We're face to face now. Coulson puts a hand on my shoulder. "Daisy-"
"No!" I shout, pushing his hand away. I can't accept his comfort. He should just kill me. He shouldn't be here to try and take me back. He should be glad I'm gone. He should hate me.
But he doesn't. And he's a fool for not doing so.
"You don't get it!" I shout again. This is the loudest I've talked in a month. I feel my eyes welling up with tears. "You don't get it! You don't know! You don't get to act like you know what I'm going through! I'm a freak! A traitor! A murderer! I sided with a madman over my of team! My own family!" I feel tears fall down my cheeks even though I try to keep them in.
Coulson is quiet for a while. He doesn't make another attempt to touch me, which I'm grateful for. But he does talk. "That wasn't your fault." He says gently.
"But it still happened." I say, the tears drying up. "And the team will never look at me the same way again. I'll never be the same again."
Coulson puts another hand on my shoulder, and I pull away quickly. "Don't touch me!" I yell.
"Daisy", Coulson halfway begs. "Come home." The desperation in Coulson's eyes breaks my heart even more. After all the things I've done, those horrible, horrible things, he still wants me to be a part of his team. To be a part of SHIELD. But I know that that can never happen because of what I did.
"I can't", I whimper. "I'm sorry." And I turn to walk away again.
"Daisy", Coulson calls after me. "I'm here to take you back."
So he didn't come here just to try and talk me into going back, but to forcefully bring me back to SHIELD if I refused.
"I'm not going back." I say, and keep walking.
"Don't make me ICE you, Daisy", Coulson warns. That stops me dead in my tracks. He was willing to bring me back by any means necessary. He must be pretty desperate.
He just doesn't know how desperate I am to stay away.
"Daisy, either you turn around and come willingly, or I have no choice but to ICE you, and I honestly don't want to do that." Coulson warns me again. I continue walking. And then I start running.
"Daisy!" He yells, and runs after me.
I haven't used my powers since the day I left SHIELD. I don't want to draw attention to myself, but I have no other choice. I have to protect my friends from the demon I have become. Besides, I won't be in this city when the sun comes up, so it won't make any difference if I use my powers or not.
I pull my hands out of my pockets and gather up my energy, getting ready for a full blast. In theory, this should work, but it's the first time I've ever attempted it, so I very well could end up being a stain on the pavement. Or I could bring down every building on the block.
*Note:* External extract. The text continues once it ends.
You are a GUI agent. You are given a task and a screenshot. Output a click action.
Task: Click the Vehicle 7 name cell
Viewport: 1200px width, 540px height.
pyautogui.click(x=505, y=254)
Or I could shatter both my arms, making things easy for Coulson, who would drag my broken frame back to SHIELD.
"Daisy, don't you-!" Coulson shouts.
I launch myself up off the pavement, and arc my body midair to land-feet first-on the rooftop of a dingy apartment complex. I look down, and I see Coulson staring at me, and then see him point his ICER and fire. He was actually going to shoot me!
But the shots don't come anywhere close to me. I must be out of range.
"Damnit, Daisy!" Coulson shouts. "We forgive you! Damnit, we forgive you! Just come home!"
Don't do that, I think. Don't forgive me. I don't deserve it. No matter how many times you forgive me, I'll never be able to accept it. Because I'll never be able to forgive myself.
And then I turn and run away. Run away from my family. Run away from everything I did.
Sometimes, I think running is the only thing I know how to do right.